AESH : le Sénat rejette la proposition de loi pour un statut de fonctionnaire

Nous vous en parlions dans notre article du 5 décembre.

Sous la pression de la revendication de longue date de la CFDT et de l’intersyndicale (sauf FO) une proposition de loi, portée par la sénatrice socialiste Marie-Pierre Monier, prévoyait l’accès pour les AESH à un statut de fonctionnaire de catégorie B, avec une rémunération à temps plein et une véritable formation initiale. 
 
Examinée hier, la proposition de loi a été rejetée par la droite majoritaire au Sénat (Les Républicains, l’Union centriste et une partie du groupe Les Indépendants, République et Territoires) appuyée par le gouvernement.
 
Les 145 000 AESH – qui constituent par leur nombre la deuxième catégorie de personnel de l’éducation nationale – travaillent à 98 % des cas à temps incomplet, donc à un salaire qui atteint moins de 1 000 euros net par mois.

Mme Monier a rappelé qu’un tiers des AESH ont quitté leur poste entre 2020 et 2023. La création d’un statut aurait permis de « renforcer l’attractivité et la rémunération » du métier, mais aussi fidéliser ces personnes « devenues essentielles » à l’école inclusive.

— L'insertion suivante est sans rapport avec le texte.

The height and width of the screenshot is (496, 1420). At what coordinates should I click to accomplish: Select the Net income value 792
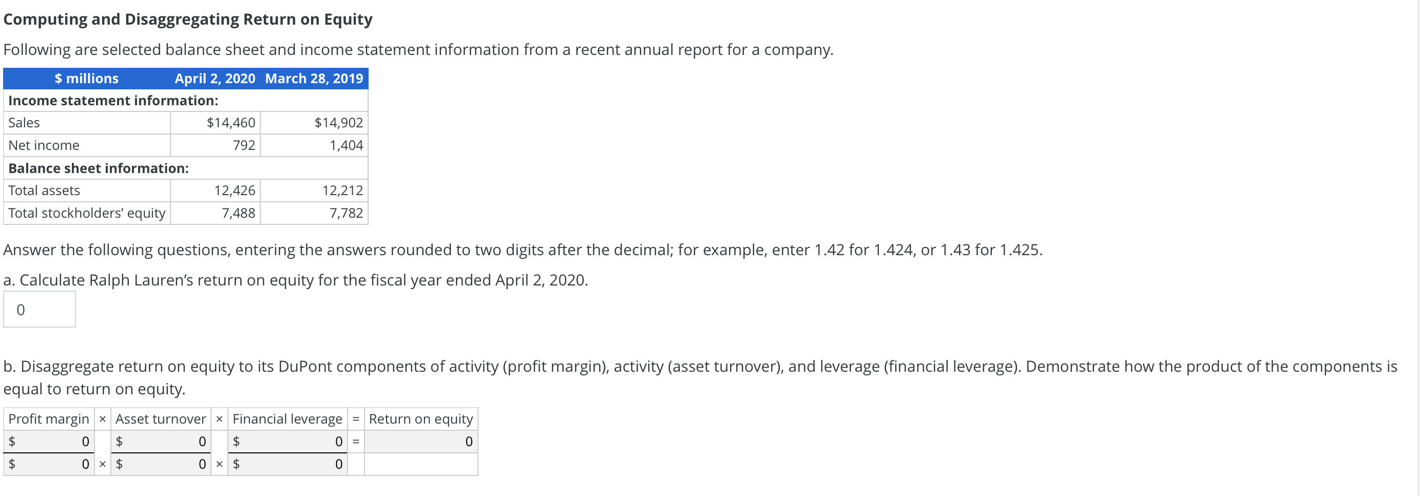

A la rentrée 2025, il manquait plus de 45 000 AESH pour accompagner les élèves, avec de fortes disparités selon les territoires.

 
Le ministre de l’Éducation, Edouard Geffray, a admis ces problèmes, tout en rappelant que ces personnels bénéficiaient depuis 2021 d’un « quasi-statut », avec un avancement basé sur l’ancienneté, et que leur rémunération avait augmenté de 13 % entre 2023 et 2025…
Mais il a estimé que la « proposition de loi soulevait des difficultés majeures », parce que le statut de fonctionnaire impliquait nécessairement un temps complet ou la participation à d’autres missions (aide aux devoirs, surveillance, etc…), mais aussi la nécessité d’accepter des mutations géographiques au sein d’une académie ou d’un département. Mesures estimées trop coûteuses… Il n’a cependant pas exclu une fonctionnarisation à terme sous certaines conditions après une « expertise » du sujet.